Breast cancer ranks first of all cancers among women in the world in incidence and mortality. It is still on the rise year by year. Triple negative breast cancer (TNBC) comprises around 15~20% of breast cancers. It is characterized by a poor prognosis, high rates of proliferation and metastases. However, no FDA-approved targeted therapies are currently available for TNBC.

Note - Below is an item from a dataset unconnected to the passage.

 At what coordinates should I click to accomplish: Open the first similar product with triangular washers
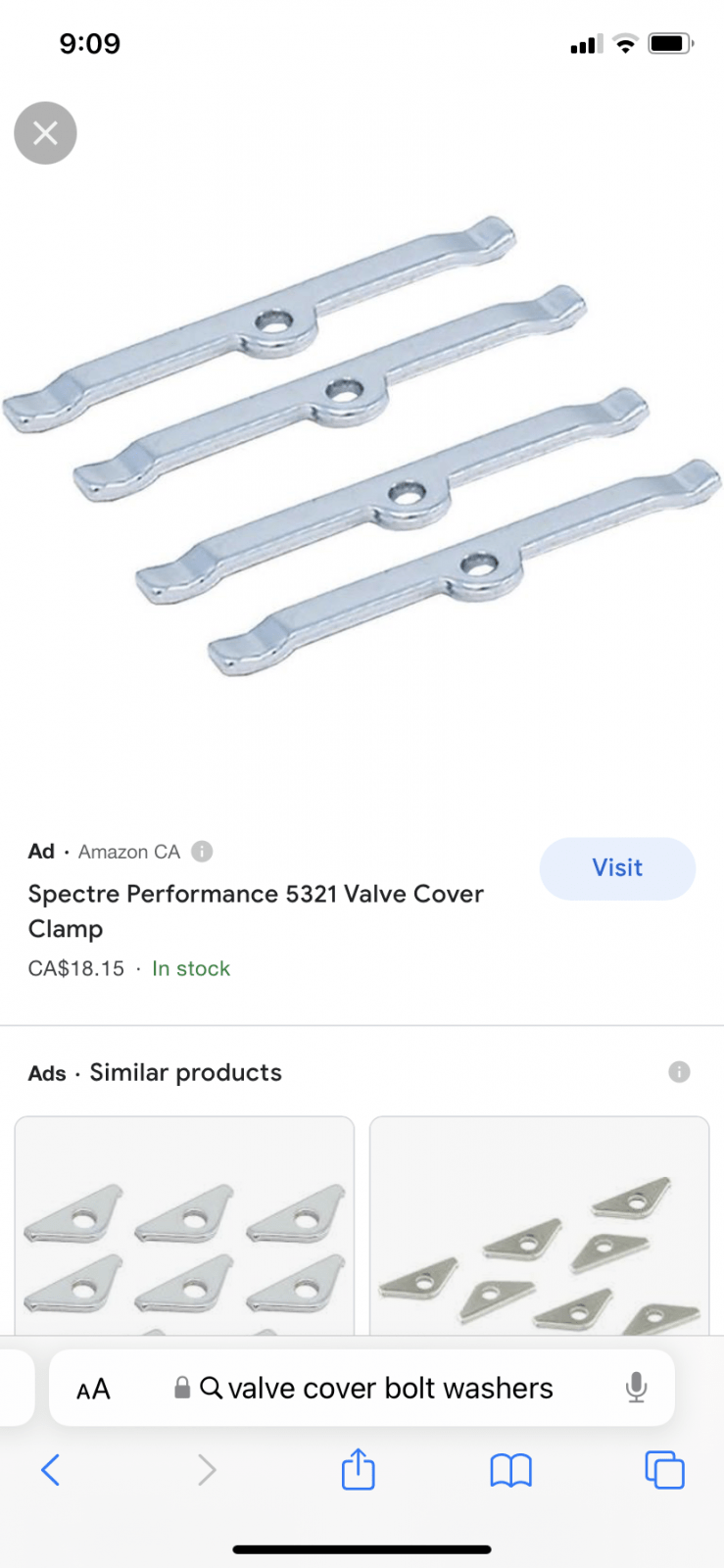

CCL5 and CCR5 are highly expressed by breast tumor cells, and involved in the disease progression, relapse and metastasis, particularly in TNBC. Our previous work from a mouse TNBC model indicates that CCL5 induces immunosuppression principally by promoting the generation of myeloid-derived suppressor cells (MDSCs, CD11b+, Gr-1+), which accumulate in many cancer patients and exert a variety of immunosuppressive mechanisms. In addition, systemically blocking of CCL5 with a murine monoclonal antibody profoundly suppresses the primary mammary tumor growth. Our recent work has further conceptually demonstrated that the CCL5/CCR5 signaling axis in MDSCs represents an excellent target for TNBC immunotherapy. Inhibition of the CCL5/CCR5 axis in a mouse model of TNBC resulted in strong reductions of MDSCs and regulatory T cells, while increasing tumor-infiltrating CD8+ T cells and improving their cytotoxic potency. Moreover, we have developed a high-throughput screening assay for discovering novel antagonists of CCL5-CCR5 signaling. Through the screening of about 2,200 clinically approved drug, three drugs were identified. The new finding provides us the potential mechanism for these drugs in TNBC immunotherapy.
Audience take away:
• The new targets for TNBC immunotherapy.
• The novel antagonists of CCL5-CCR5 signaling.
• New indications of three clinically used drugs on inhibiting the CCL5-CCR5 signaling.